A recent study about brain activity, out of Northwestern University, may prove promising to criminal investigators. There has been a breakthrough in scientists ability to read the brain’s activities when it comes to recalling what we have casually seen as we go about our day.
The findings were published in Psychological Science. The biggest thing the researcher’s found is a brain wave known as P300 that functions as a marker that can identify people, places, objects, and other minor details that someone sees every day.
EEG readings of brain activity show the P300 brain wave is larger when a person recognizes something they have recently seen. To map the P300 brain waves, researchers use a test called CIT – Concealed Information Test – to determine if a person can recognize information that may be related to a crime.
Most P300 studies have been done in lab settings, which is too removed from the real world to learn what a person might be exposed to in the course of a day. John B. Meixner, the lead researcher in this study, says this new study is more reliable because actual people, going about their normal lives, were used.
John Meixner and his co-author J. Peter Rosenfeld wanted to achieve more realistic results from the CIT, so they outfitted 24 college students with small cameras clipped to their clothing. Each participant wore their camera for four hours as they each went about their normal, everyday activities.
Researchers took the recordings from half the students and chose specific identifiable “probes” for each person. Then they took a bunch of corresponding items that these people had not seen and deemed these as “irrelevant”. For example: if someone went to a certain gas station that day, the researchers might include a few other gas stations as irrelevant items.

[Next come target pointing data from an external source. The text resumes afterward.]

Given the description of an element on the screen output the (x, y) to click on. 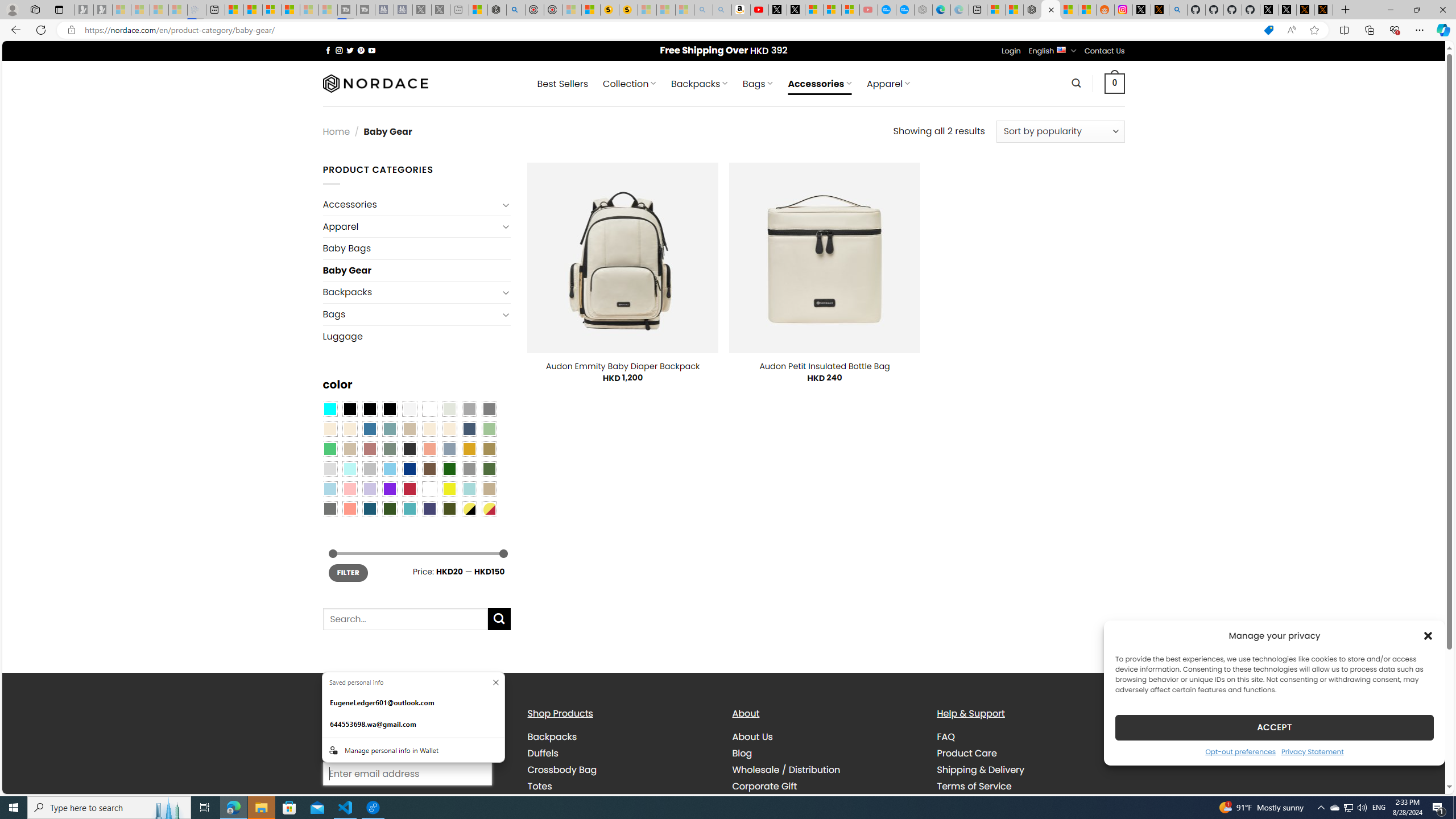
Crossbody Bag (620, 769)
Dull Nickle (329, 508)
Capri Blue (369, 508)
Baby Bags (416, 248)
Sky Blue (389, 468)
Shanghai, China Weather trends | Microsoft Weather (1086, 9)
Shop order (1060, 131)
Newsletter Sign Up - Sleeping (102, 9)
Given the description of an element on the screen output the (x, y) to click on. 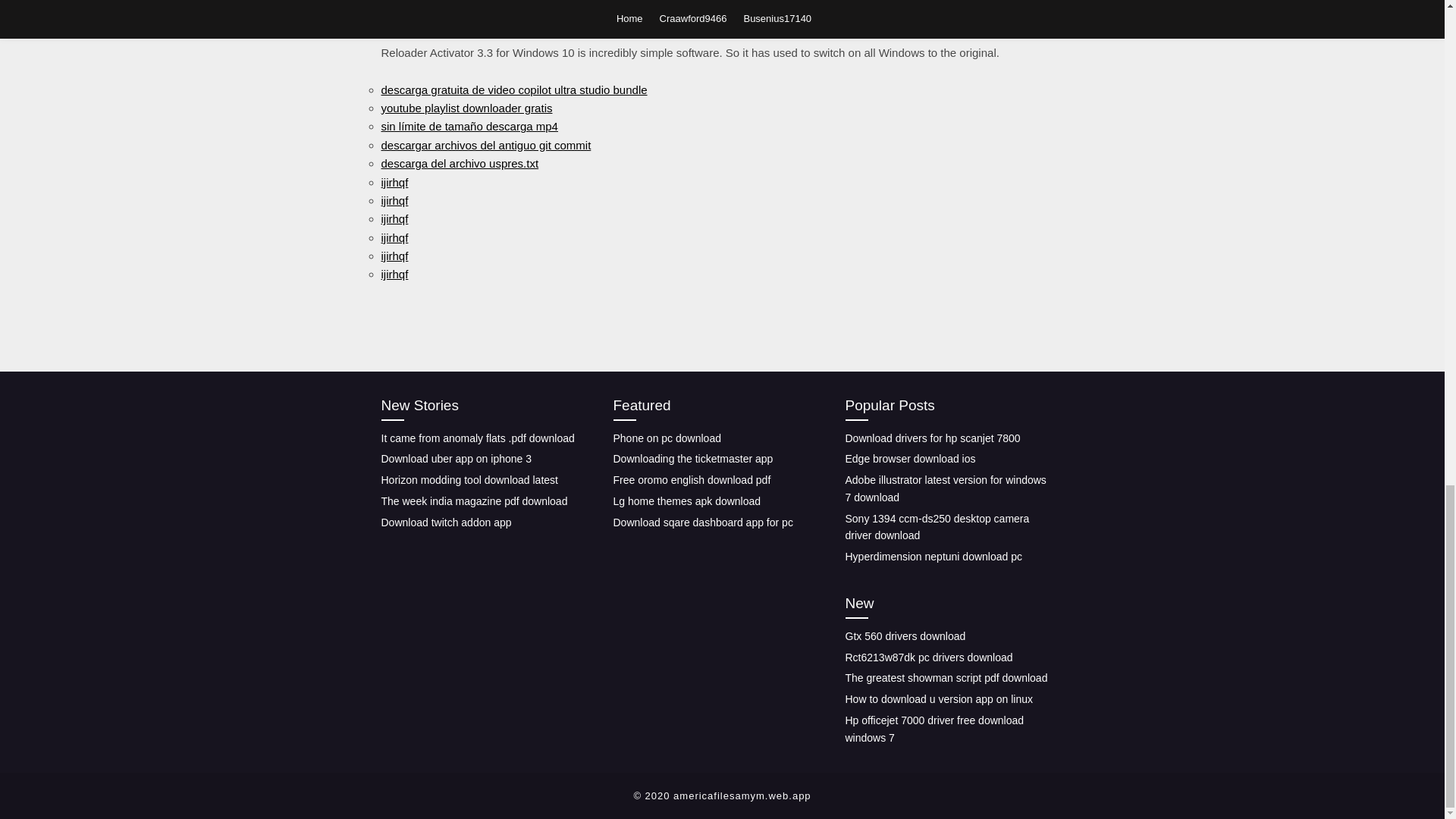
youtube playlist downloader gratis (465, 107)
ijirhqf (393, 237)
It came from anomaly flats .pdf download (476, 438)
ijirhqf (393, 200)
Hyperdimension neptuni download pc (933, 556)
descarga gratuita de video copilot ultra studio bundle (513, 89)
ijirhqf (393, 182)
Sony 1394 ccm-ds250 desktop camera driver download (936, 527)
Free oromo english download pdf (691, 480)
Rct6213w87dk pc drivers download (927, 656)
Download uber app on iphone 3 (455, 458)
ijirhqf (393, 255)
descargar archivos del antiguo git commit (485, 144)
The greatest showman script pdf download (945, 677)
Lg home themes apk download (686, 500)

In order to simulate a real criminal investigation, the other 12 students were given the same “probe” item as the first group, as well as all “irrelevant” items. This was to compare those with knowledge of “the crime” (in this case, the probe) with those who had no knowledge of this “crime”.
The next day, the students gathered in the lab and were all hooked to EEG machines. They were then shown a series of words describing items or details from the previous day. These were the probes and irrelevant items.
The study showed larger P300 waves for probe items compared to the irrelevant ones. However, this was only evident in the students who had actually seen the probes. All 12 students had large P300 responses to the probe items they had seen. No such responses were seen from the control group who saw no familiar probes.
While these finding hold great promise in the field of memory research, they may have a real-world use in the field of criminal law. Japan and Israel already use the CIT in criminal investigations.
The Unites States does not use the CIT yet, mainly because it doesn’t quite meet the criteria needed to be used in a courtroom. Meixner and Rosenfeld both hope that these new findings may change a few minds.
Further tests will be conducted, including using actual images from the student’s cameras, instead of words, as the probes. Both researchers strongly believe that recognition will be a lot stronger, and P300 brain waves a lot larger, when actual images are shown.